TI 46-Word
Item Name: | TI 46-Word |
Author(s): | Mark Liberman, Robert Amsler, Ken Church, Ed Fox, Carole Hafner, Judy Klavans, Mitch Marcus, Bob Mercer, Jan Pedersen, Paul Roossin, Don Walker, Susan Warwick, Antonio Zampolli |
LDC Catalog No.: | LDC93S9 |
ISBN: | 1-58563-017-9 |
ISLRN: | 476-195-137-873-5 |
DOI: | https://doi.org/10.35111/zx7a-fw03 |
Member Year(s): | 1993 |
DCMI Type(s): | Sound |
Sample Type: | 1-channel 12-bit pcm |
Sample Rate: | 12500 |
Data Source(s): | microphone speech |
Application(s): | speech recognition |
Language(s): | English |
Language ID(s): | eng |
License(s): |
LDC User Agreement for Non-Members |
Online Documentation: | LDC93S9 Documents |
Licensing Instructions: | Subscription & Standard Members, and Non-Members |
Citation: | Liberman, Mark, et al. TI 46-Word LDC93S9. Web Download. Philadelphia: Linguistic Data Consortium, 1993. |
Related Works: | View |
Introduction
This release contains a corpus of over five hours of speech which was originally designed and collected at Texas Instruments, Inc. (TI) in 1980 and used initially in performance assessment tests of isolated-word speaker-dependent technology. (See "Speech Recognition: Turning Theory to Practice" by G. R. Doddington and T. B. Schalk, in IEEE Spectrum, Vol. 18, No. 9, September 1981.)

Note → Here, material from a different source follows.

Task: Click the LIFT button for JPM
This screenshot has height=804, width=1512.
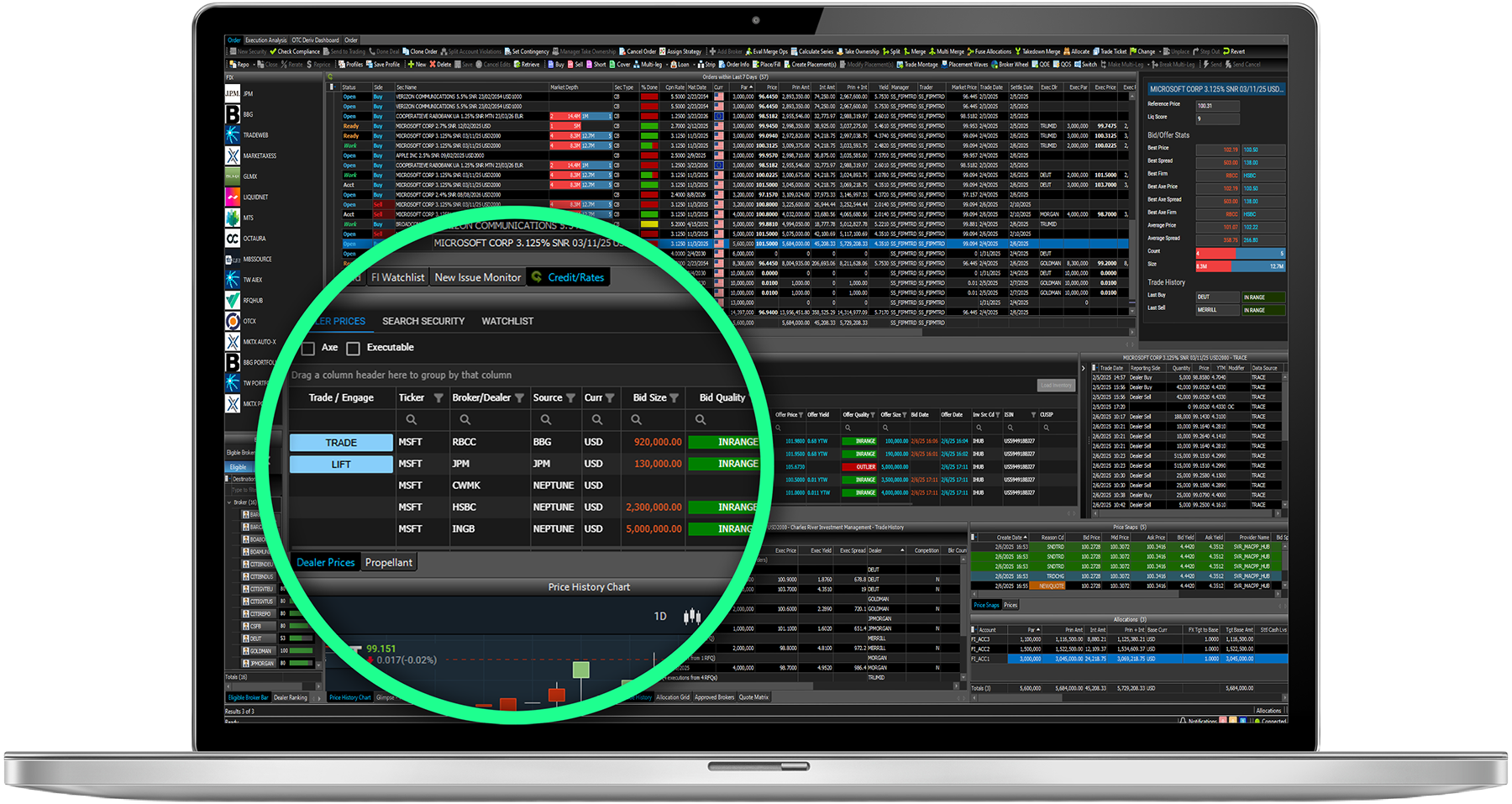Action: [x=341, y=465]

The 46-word vocabulary consists of two sub-vocabularies: (1) the TI 20-word vocabulary (consisting of the digits zero through nine plus the words "enter," "erase," "go," "help," "no," "rubout," "repeat," "stop," "start," and "yes" as well as (2) the TI 26-word "alphabet set" (consisting of the letters "a" through "z").
Data
The corpus contains read utterances from 16 speakers (eight males and eight females) each speaking 26 utterances of the 46-word vocabulary: 16 tokens designated as training and ten as test. Note these numbers reflect the aim of the collection and for various reasons, the full number of utterances was not reached for some speakers. See the included documentation for more information.
The corpus was collected at Texas Instruments in a quiet acoustic enclosure using an Electro-Voice RE-16 Dynamic Cardiod microphone at 12.5kHz sample rate with 12-bit quantization. The files are in NIST SPHERE format and have a ".wav" filename extension.
Samples
Updates
As of October 5, 2016 the documentation was updated to more closely reflect the file inventory.